==== Dataset entries
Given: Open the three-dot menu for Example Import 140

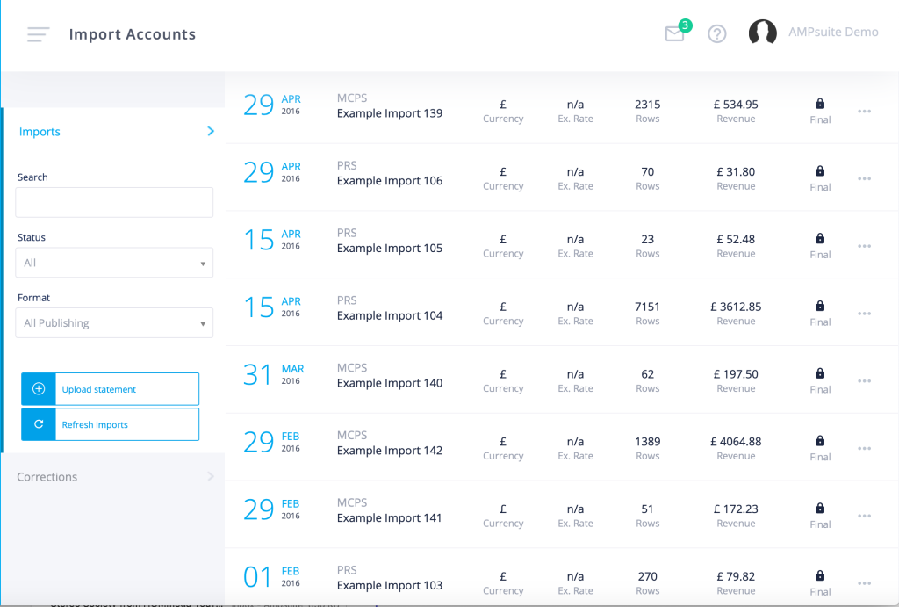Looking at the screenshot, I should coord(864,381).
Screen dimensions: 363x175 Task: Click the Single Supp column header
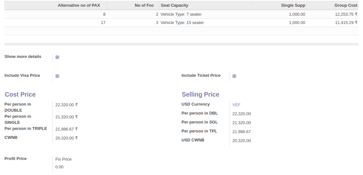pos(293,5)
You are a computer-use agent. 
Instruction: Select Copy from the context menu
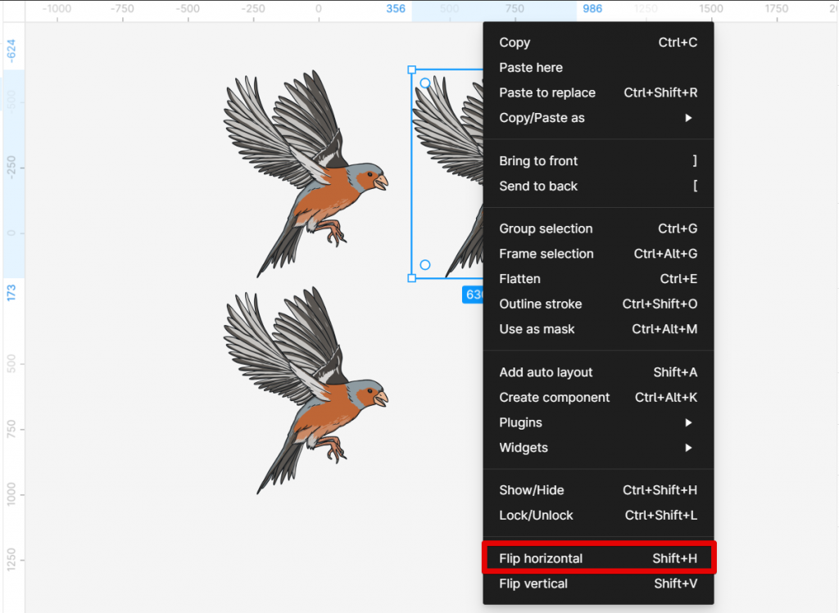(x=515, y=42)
========
==== Dataset entries
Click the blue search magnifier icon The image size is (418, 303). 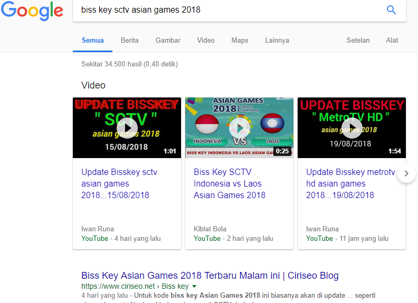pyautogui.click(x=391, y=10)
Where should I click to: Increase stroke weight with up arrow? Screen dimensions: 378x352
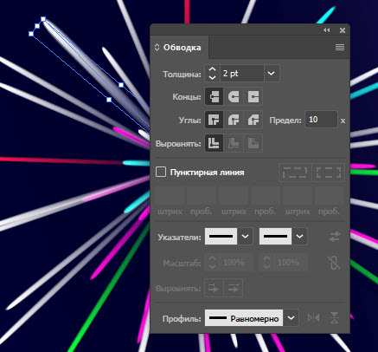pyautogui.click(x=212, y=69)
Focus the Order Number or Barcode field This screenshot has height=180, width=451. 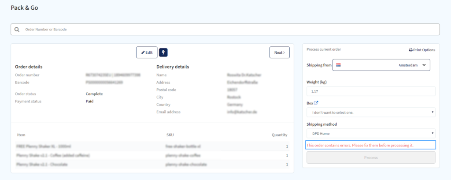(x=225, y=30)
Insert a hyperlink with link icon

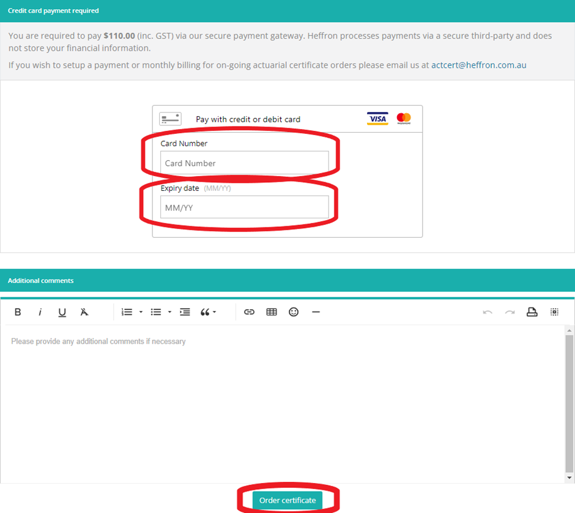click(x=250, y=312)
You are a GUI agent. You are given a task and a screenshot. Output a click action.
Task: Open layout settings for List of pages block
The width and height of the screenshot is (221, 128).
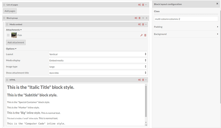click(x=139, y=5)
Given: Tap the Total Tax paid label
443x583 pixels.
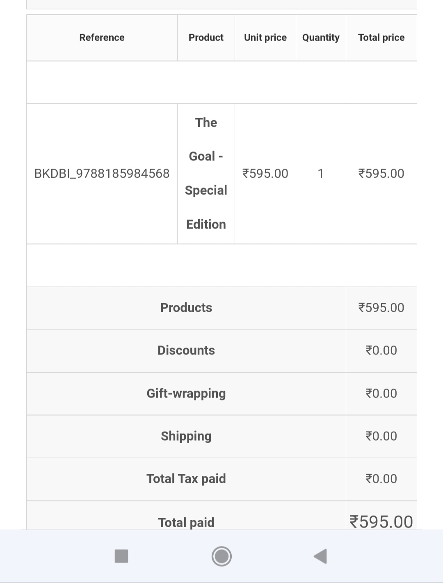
========
==== Dataset entries
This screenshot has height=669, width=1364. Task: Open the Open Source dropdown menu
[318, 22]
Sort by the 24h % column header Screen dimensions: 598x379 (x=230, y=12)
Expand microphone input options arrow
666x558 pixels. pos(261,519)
========
**Exercise directions:** Transcribe only this stretch of the data: the line with "The width and", the line with "443x583 pixels.", and every line in between. Leave out the pictures.

**Result of the task:**
The width and height of the screenshot is (221, 128).
click(x=139, y=5)
Given: Tap the Total Tax paid label
443x583 pixels.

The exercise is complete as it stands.